Quoted passage:
= = = = = = =
[ClusterLabs] Coming in 1.1.15: Event-driven alerts
Klaus Wenninger
kwenning at redhat.com
Wed Apr 27 18:14:27 UTC 2016
On 04/27/2016 04:19 PM, renayama19661014 at ybb.ne.jp wrote:
> Hi All,
>
> We have a request for a new SNMP function.
>
>
> The order of traps is not right.
>
> The turn of the trap is not sometimes followed.
> This is because the handling of notice carries out "path" in async.
> I think that it is necessary to wait for completion of the practice at "path" unit of "alerts".
>
> The turn of the trap is different from the real stop order of the resource.
Writing the alerts in a local list and having the alert-scripts called
in a serialized manner
would lead to the snmptrap-tool creating timestamps in the order of the
occurrence
of the alerts.
Having the snmp-manager order the traps by timestamp this would indeed
lead to
seeing them in the order they had occured.
But this approach has a number of drawbacks:
- it works just when the traps are coming from one node as there is no
way to serialize
over nodes - at least none that would work under all circumstances we
want alerts
to be delivered
- it distorts the timestamps created even more from the points in time
when the
alert had been triggered - making the result in a multi-node-scenario
even worse and
making it hard to correlate with other sources of information like
logfiles
- if you imagine a scenario with multiple mechanisms of delivering an
alert + multiple
recipients we couldn't use a single list but we would need something more
complicated to prevent unneeded delays, delays coming from one of the
delivery
methods not working properly due to e.g. a recipient that is not
reachable, ...
(all solvable of course but if it doesn't solve your problem in the
first place why the effort)
The alternative approach taken doesn't create the timestamps in the
scripts but
provides timestamps to the scripts already.
This way it doesn't matter if the execution of the script is delayed.
A short example how this approach could be used with snmp-traps:
edit pcmk_snmp_helper.sh:
...
starttickfile="/var/run/starttick"
= = = = = = =
Dataset excerpts:

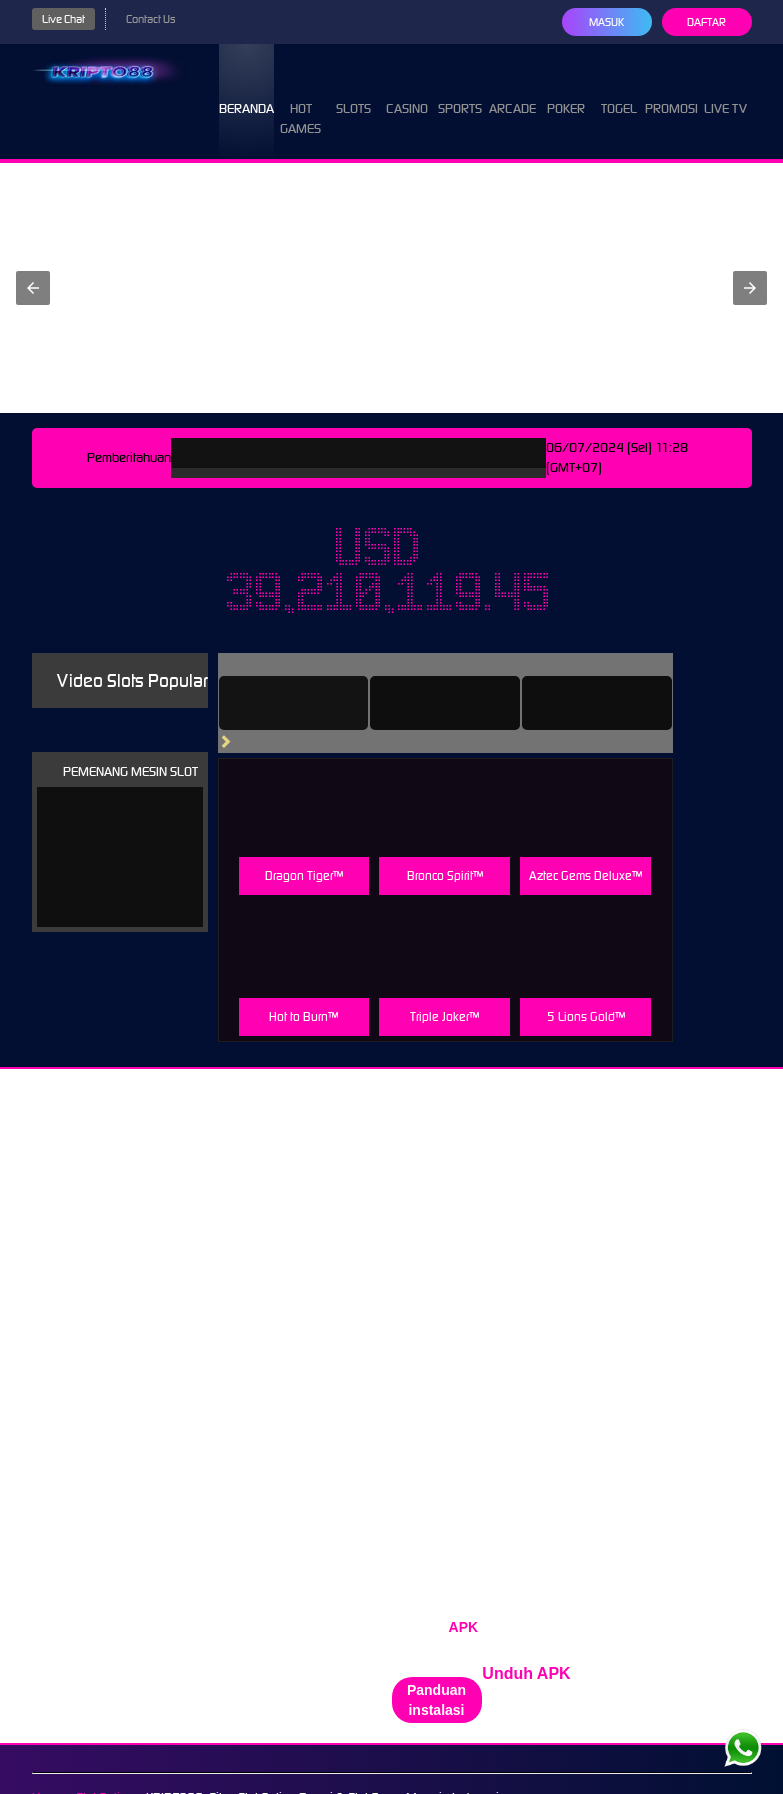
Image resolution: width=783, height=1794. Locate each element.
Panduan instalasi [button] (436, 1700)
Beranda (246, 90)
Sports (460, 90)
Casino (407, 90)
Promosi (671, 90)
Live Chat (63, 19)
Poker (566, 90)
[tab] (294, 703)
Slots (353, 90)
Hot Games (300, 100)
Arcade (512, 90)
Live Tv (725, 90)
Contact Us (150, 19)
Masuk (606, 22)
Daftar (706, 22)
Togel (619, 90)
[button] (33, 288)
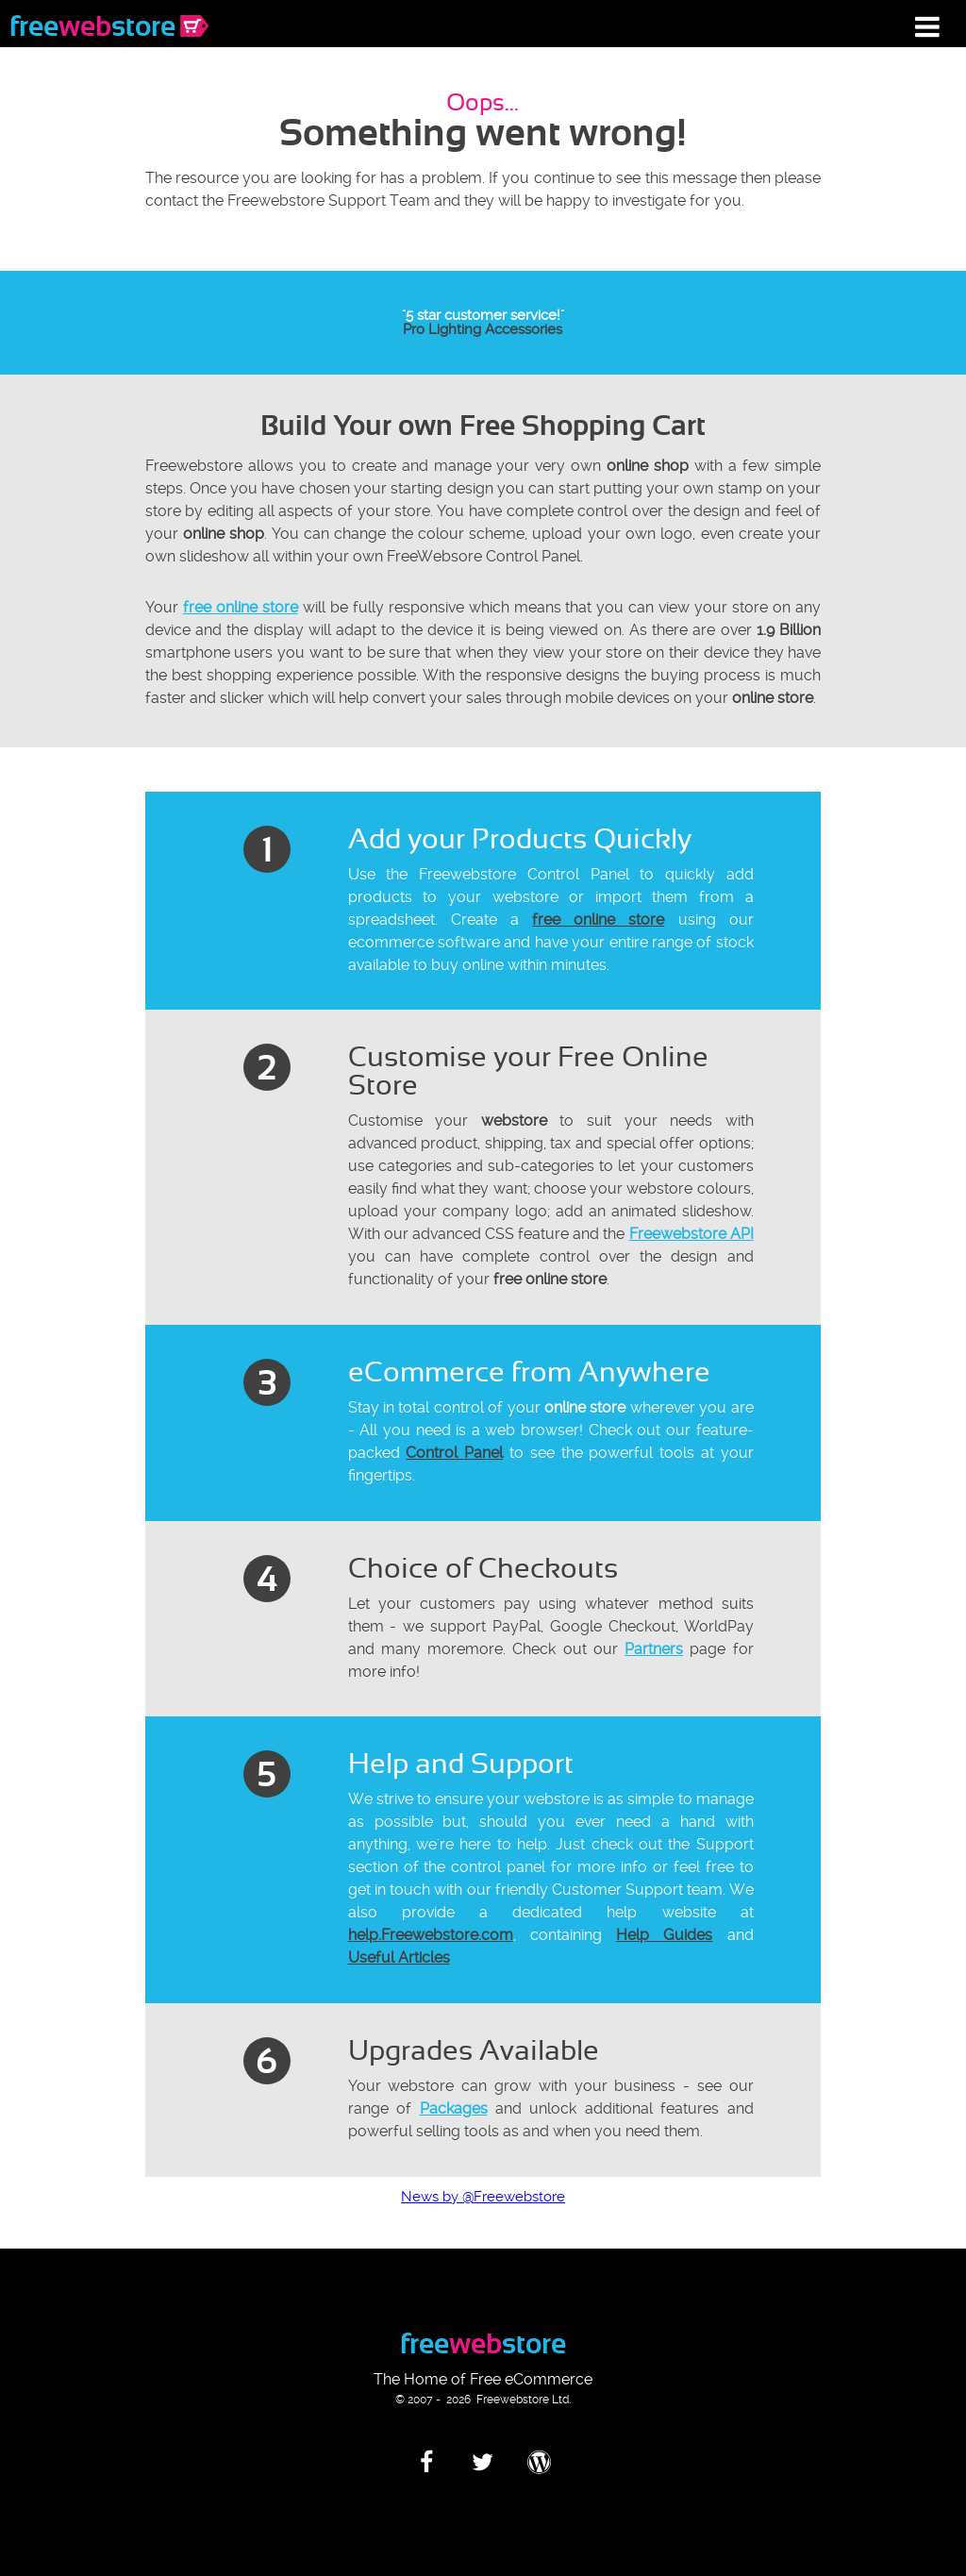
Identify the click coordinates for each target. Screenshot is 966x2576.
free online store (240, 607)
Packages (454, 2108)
= = = = = = =
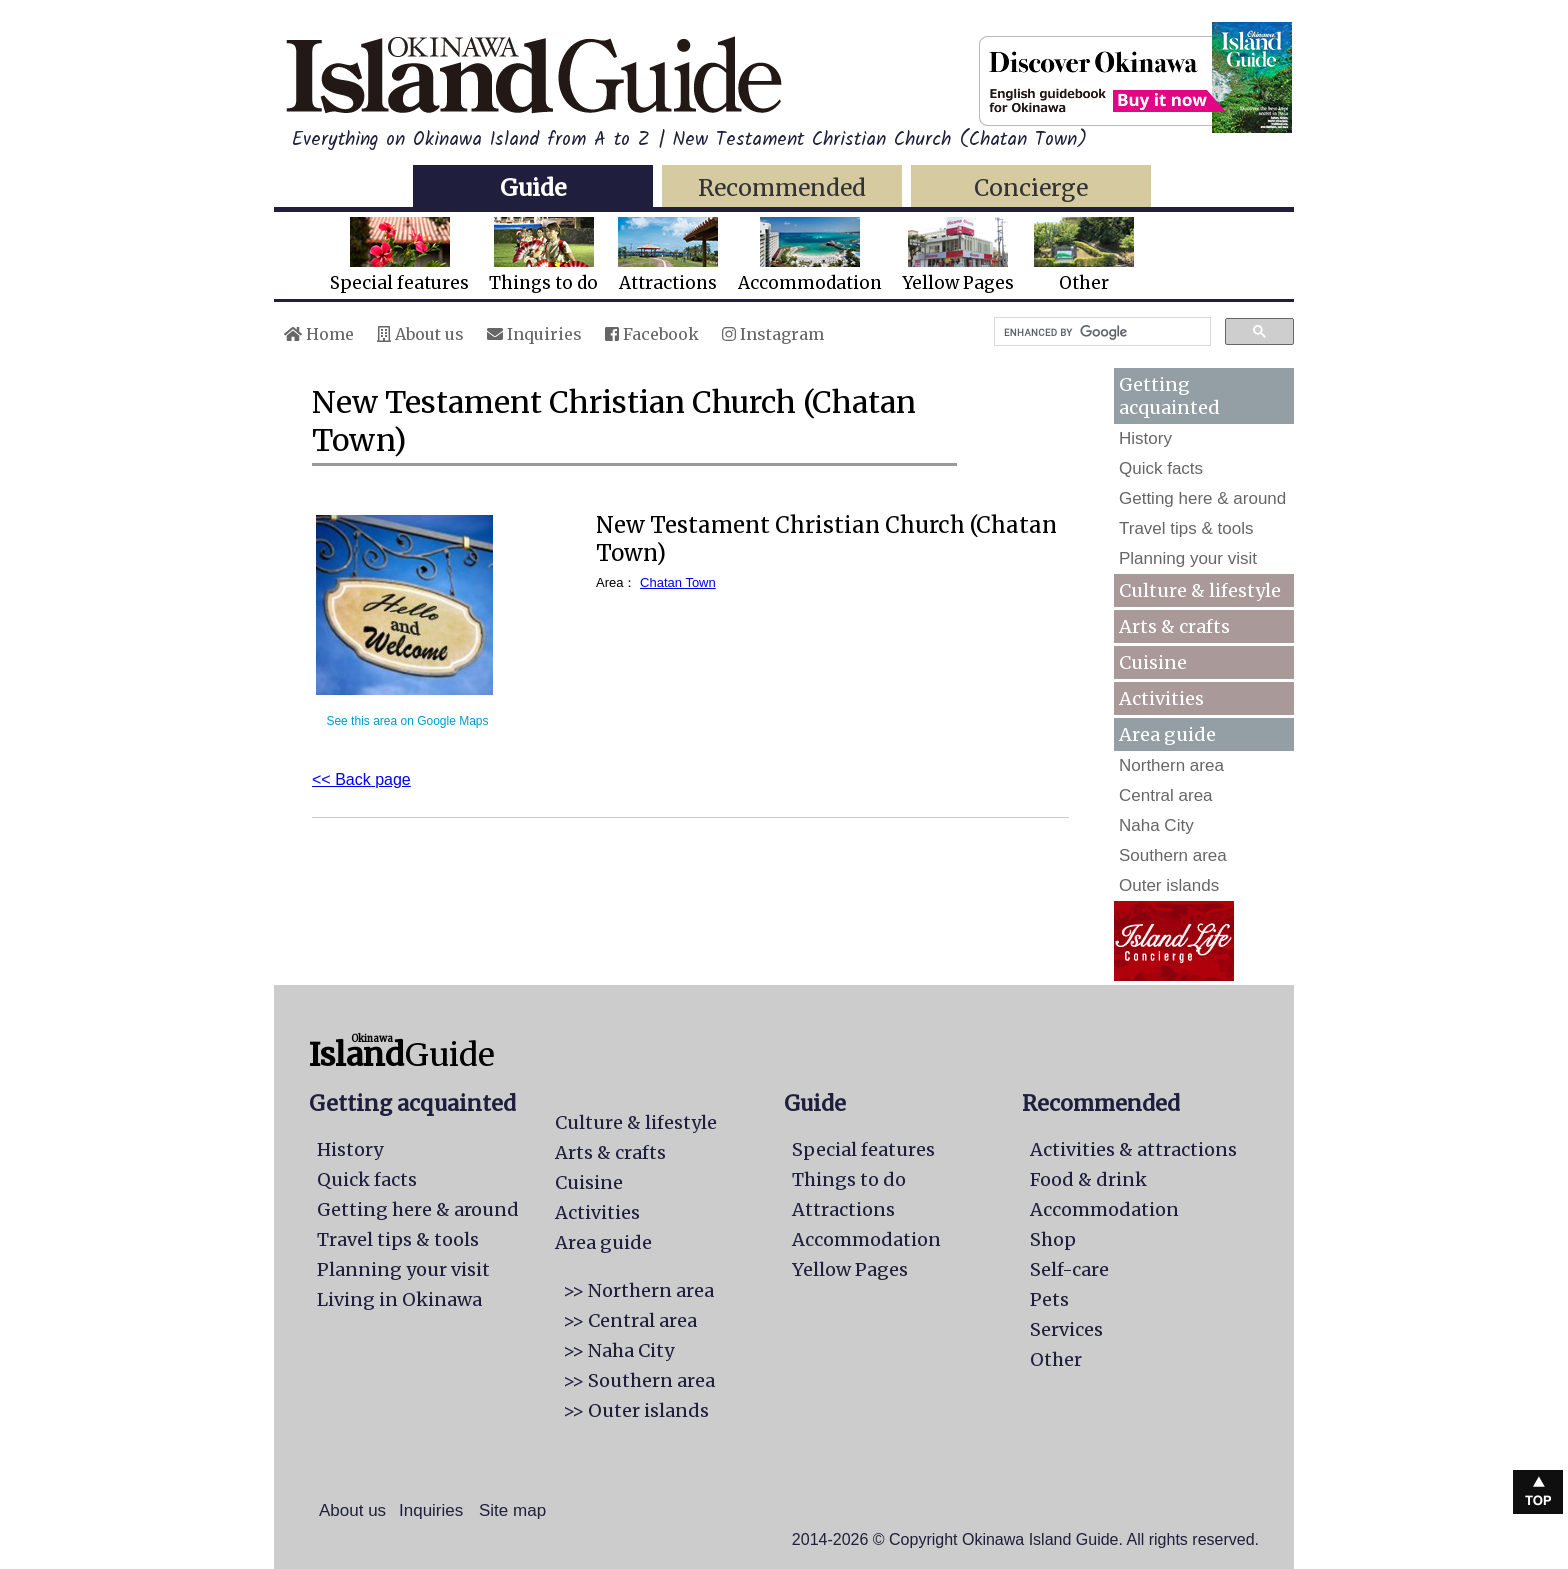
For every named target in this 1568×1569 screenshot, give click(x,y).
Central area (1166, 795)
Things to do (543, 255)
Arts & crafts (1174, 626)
= = = = = = =
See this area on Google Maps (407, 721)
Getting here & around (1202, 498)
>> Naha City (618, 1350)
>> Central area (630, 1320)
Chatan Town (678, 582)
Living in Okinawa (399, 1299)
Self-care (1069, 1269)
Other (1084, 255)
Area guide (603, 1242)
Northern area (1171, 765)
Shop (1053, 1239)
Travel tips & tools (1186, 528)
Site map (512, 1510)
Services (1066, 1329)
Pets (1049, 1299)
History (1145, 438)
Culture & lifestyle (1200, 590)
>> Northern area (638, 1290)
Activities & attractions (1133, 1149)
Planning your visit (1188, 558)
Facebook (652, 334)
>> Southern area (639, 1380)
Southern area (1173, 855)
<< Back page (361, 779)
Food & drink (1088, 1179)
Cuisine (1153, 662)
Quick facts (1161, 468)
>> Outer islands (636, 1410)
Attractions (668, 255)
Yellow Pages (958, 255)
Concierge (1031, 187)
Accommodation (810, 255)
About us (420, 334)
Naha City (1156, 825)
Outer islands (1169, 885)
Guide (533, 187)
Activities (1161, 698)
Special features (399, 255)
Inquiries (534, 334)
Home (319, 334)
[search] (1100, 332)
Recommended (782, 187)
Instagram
= = = = = = =
Task brief: Write the next part of the ClusterLabs mailing-list reply about the order of SNMP alert traps, starting after its last line.

Expected answer:
# hack to have a reference
# can have it e.g. in an attribute to be visible throughout the cluster
if [ ! -f ${starttickfile} ] ; then
echo ${CRM_alert_timestamp} > ${starttickfile}
fi
starttick=`cat ${starttickfile}`
ticks=`eval ${CRM_alert_timestamp} - ${starttick}`
if [[ ${CRM_alert_rc} != 0 && ${CRM_alert_task} == "monitor" ]] || [[
${CRM_alert_task} != "monitor" ]] ; then
# This trap is compliant with PACEMAKER MIB
#
https://github.com/ClusterLabs/pacemaker/blob/master/extra/PCMK-MIB.txt
/usr/bin/snmptrap -v 2c -c public ${CRM_alert_recipient} ${ticks}
PACEMAKER-MIB::pacemakerNotificationTrap \
PACEMAKER-MIB::pacemakerNotificationNode s "${CRM_alert_node}" \
PACEMAKER-MIB::pacemakerNotificationResource s "${CRM_alert_rsc}" \
PACEMAKER-MIB::pacemakerNotificationOperation s
"${CRM_alert_task}" \
PACEMAKER-MIB::pacemakerNotificationDescription s
"${CRM_alert_desc}" \
PACEMAKER-MIB::pacemakerNotificationStatus i "${CRM_alert_status}" \
PACEMAKER-MIB::pacemakerNotificationReturnCode i ${CRM_alert_rc} \
PACEMAKER-MIB::pacemakerNotificationTargetReturnCode i
${CRM_alert_target_rc} && exit 0 || exit 1
fi
exit 0
...
add a section to the cib:
cibadmin --create --xml-text '<configuration> <alerts> <alert
id="snmp_traps" path="/usr/share/pacemaker/tests/pcmk_snmp_helper.sh">
<meta_attributes id="meta_snmp_traps"> <nvpair id="snmp_timestamp"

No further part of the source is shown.